November 3, 2015 at 9:10 pm
Correction made! Thank you for keeping me honest!…missy.
November 3, 2015 at 9:23 pm
A ddescription of Tail Fin Markings for the 1st Air Division/41st CBW can be seen here: http://photos.384thbombgroup.com/index.php?/category/2177
November 3, 2015 at 9:30 pm
Thanks! If I find an appropriate spot on my site, would you mind if I used these images? …missy.
November 3, 2015 at 9:33 pm
Our respective groups, 379th and 384th were in the same CBW.
November 3, 2015 at 9:44 pm
Please use the images if they will be helpful for your BG. The originals came from The National Archives via FOLD3.
November 3, 2015 at 9:48 pm
The images are from official government files via Fold3.
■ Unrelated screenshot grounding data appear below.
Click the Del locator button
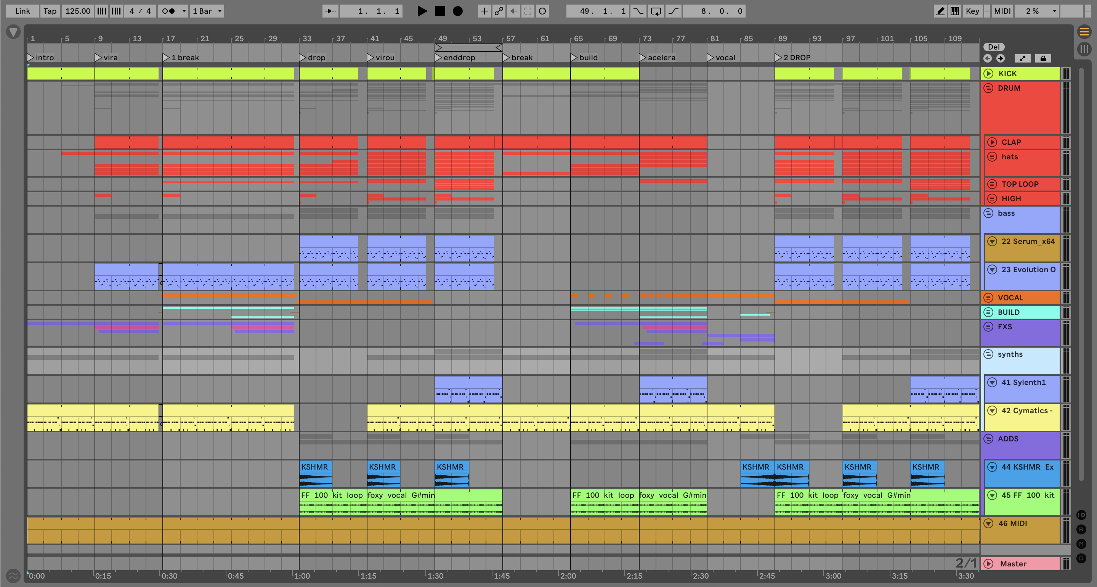1097x587 pixels. coord(994,47)
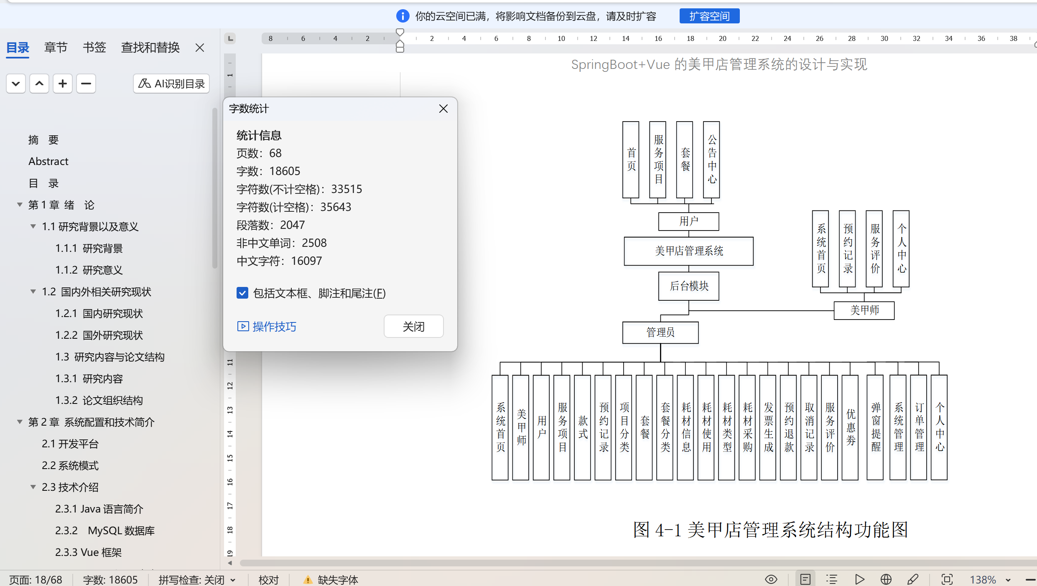Image resolution: width=1037 pixels, height=586 pixels.
Task: Select the page layout view toggle
Action: pos(805,579)
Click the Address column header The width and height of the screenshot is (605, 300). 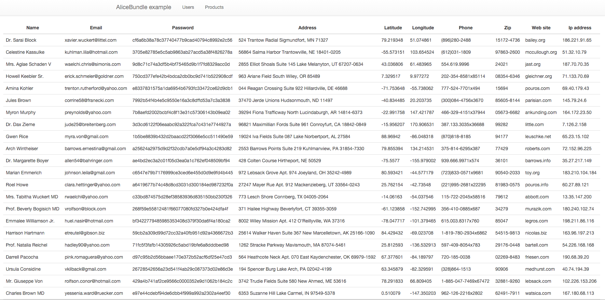point(307,28)
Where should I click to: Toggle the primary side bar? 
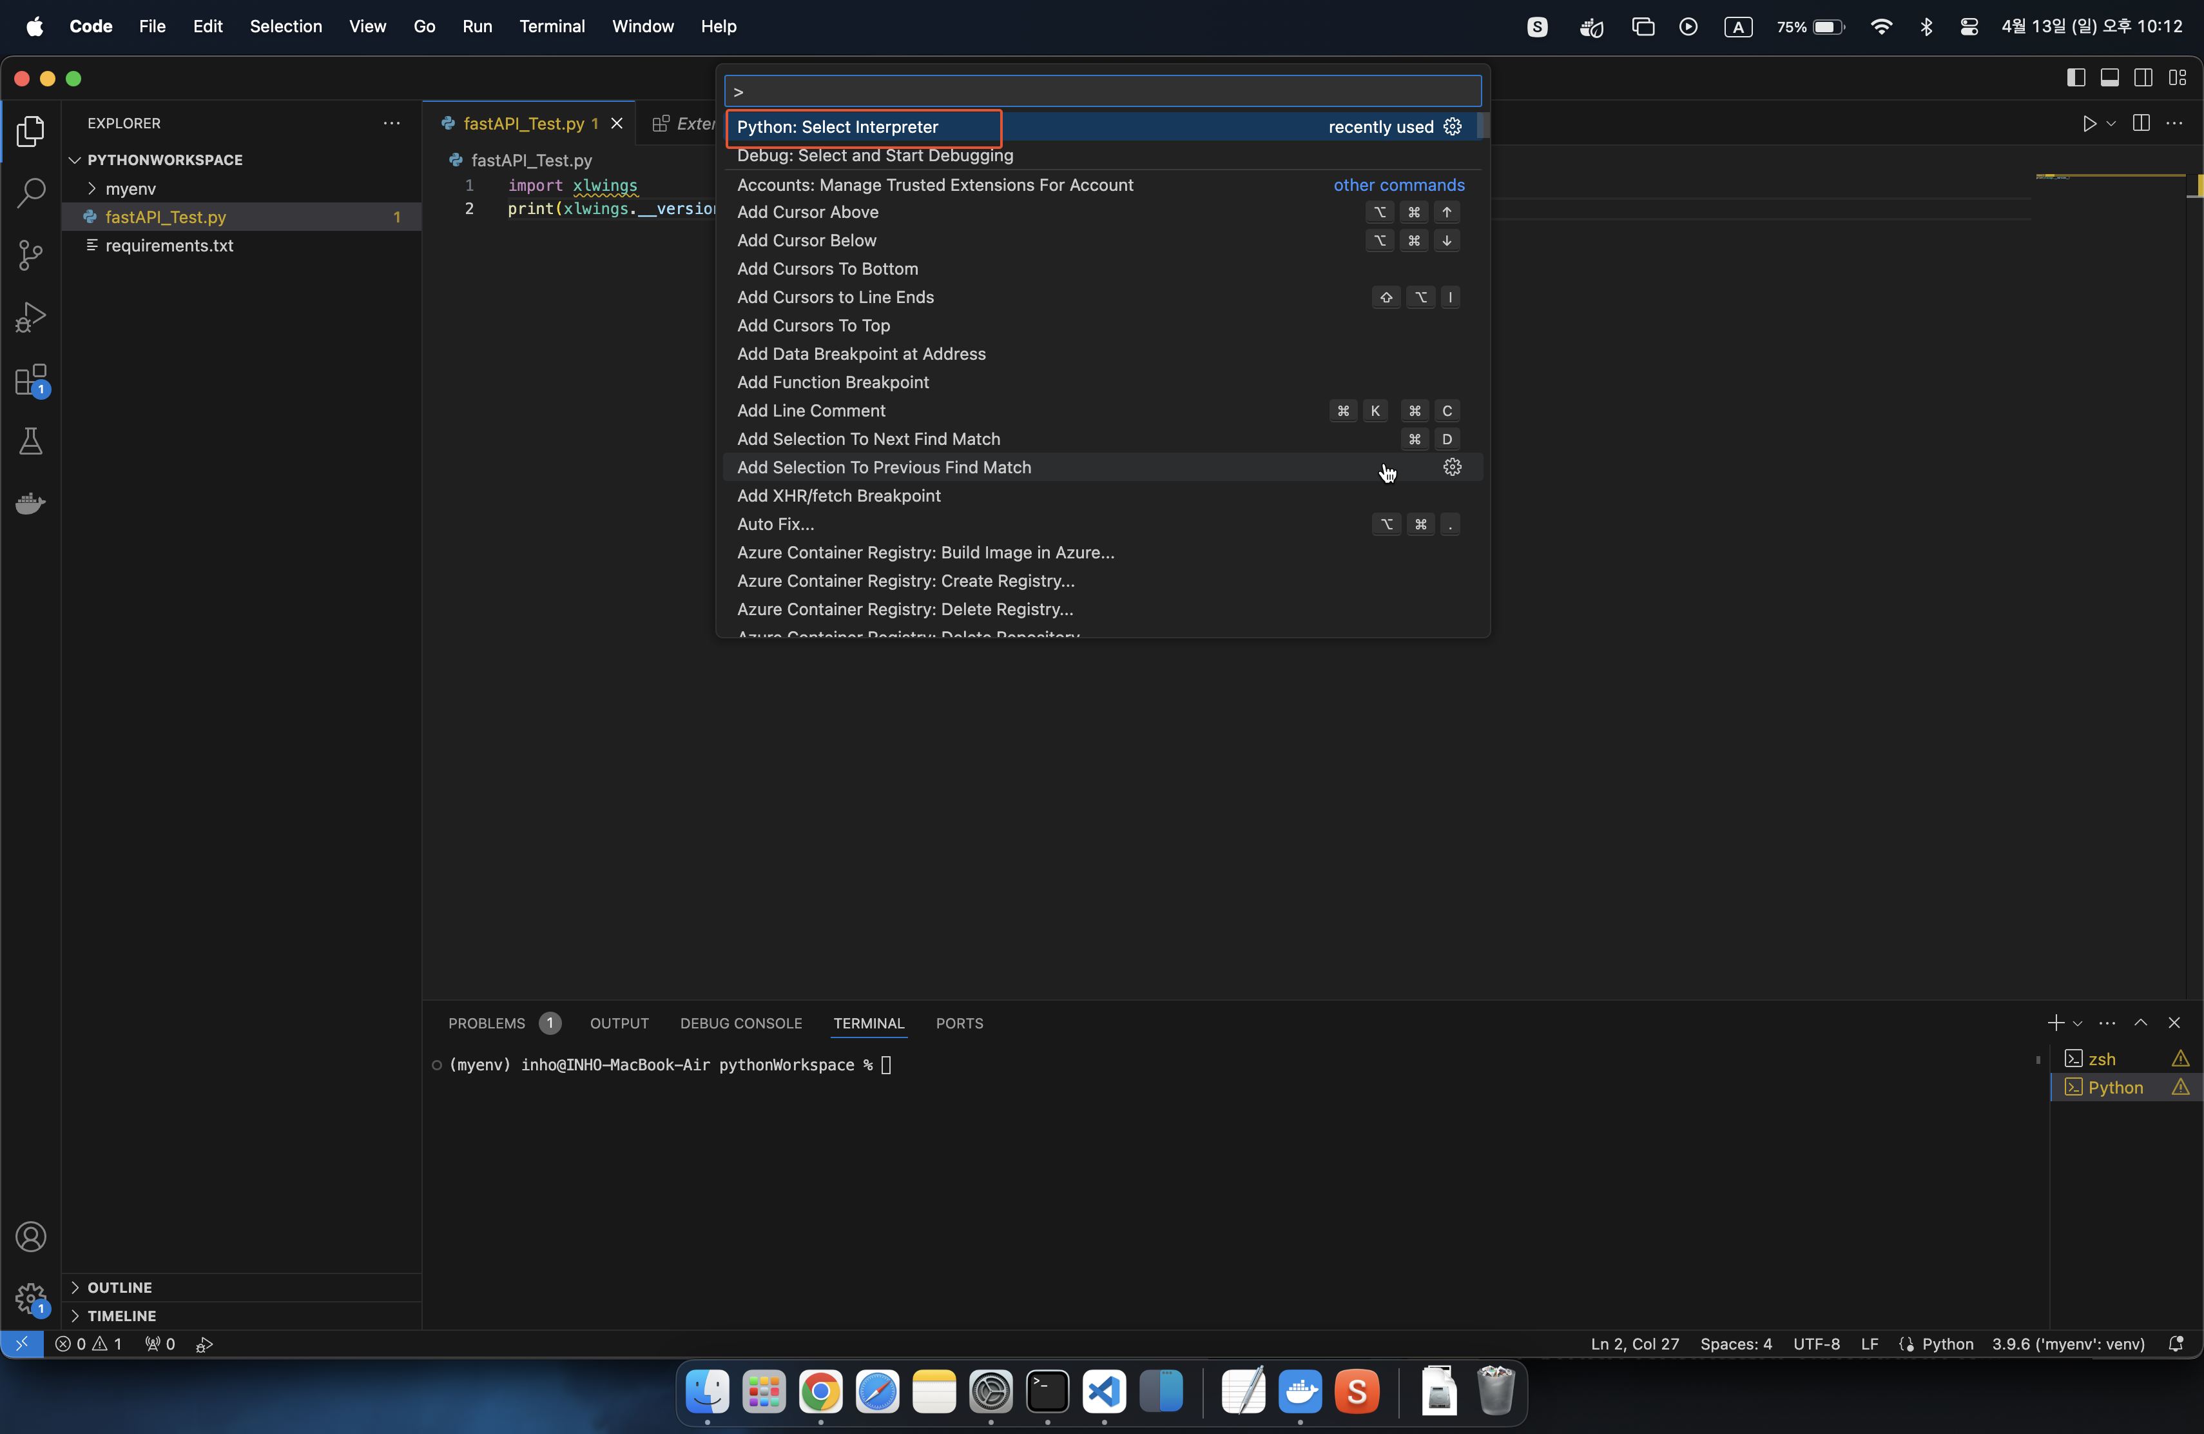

November 3, 2015 at 9:50 pm
Excellent! Thank you!!
Daniel Ford Rousseau
August 8, 2020 at 10:42 am
My boyhood hero was a navigator/bombardier, Lt. Richard L. Ritchie, who completed 32 missions on March 23, 1944. His plane was named FATSO. After D-Day, he was sent to West Palm Beach, Florida, where he trained others. I had just completed first grade when I met him. He would visit our dairy and he and my dad became great friends. Soon I was serving as a bat-boy for the squadron’s softball team [I thought I was hot stuff]. At Christmas of ’44, Ritchie took me with him to eat in the officer’s mess at what is now Palm Beach International, then called Morrison Field. After dinner, he took me out to the tarmac and gave me a tour of a B17. I went from the nose to the tail, sitting in every battle station, but I would NOT crawl down into the belly turret. I was scared to get down there. In 2001, I met a former ball turret gunner who flew with the 303rd Bomb Group. He said flak had hit them so hard the ship broke in half right where the ball turret was attached. He found himself falling to earth inside the turret. He also told me he never attached his parachute during combat because it hampered his movements, but on that day he did connect it. He said he didn’t know why he did, he just felt the impulse to do it. With the turret rotating, he managed to time it so he dropped out when the opening was pointed to the earth. He spent the war as a POW.
August 19, 2020 at 5:17 pm
Hello Daniel! What a wonderful memory! Thank you for sharing it. That is quite the story about the ball turret gunner. With that turret being so small, I can understand why the gunner wouldn’t want to wear his parachute. I recognize the plane name, Fatso, and it looks like she flew with the 379th for a bit after serving in the 94th. Looks like she returned to the States in August 1944 and then was sold for scrap metal in December 1945. Looks like she was also named “The Widow Maker” at one point. Here’s a little info about her: https://b17flyingfortress.de/en/?s=FATSO I have found this website to have pretty reliable information about the B-17s of WWII. Also, if you’re on Facebook, there are several groups dedicated to the Mighty Eighth Air Force and the 379th Bomb Group. I’m sure you can find groups for the 303rd and 94th, too. Again, thank you for sharing your story. I love hearing these sorts of things from others. Best – Missy.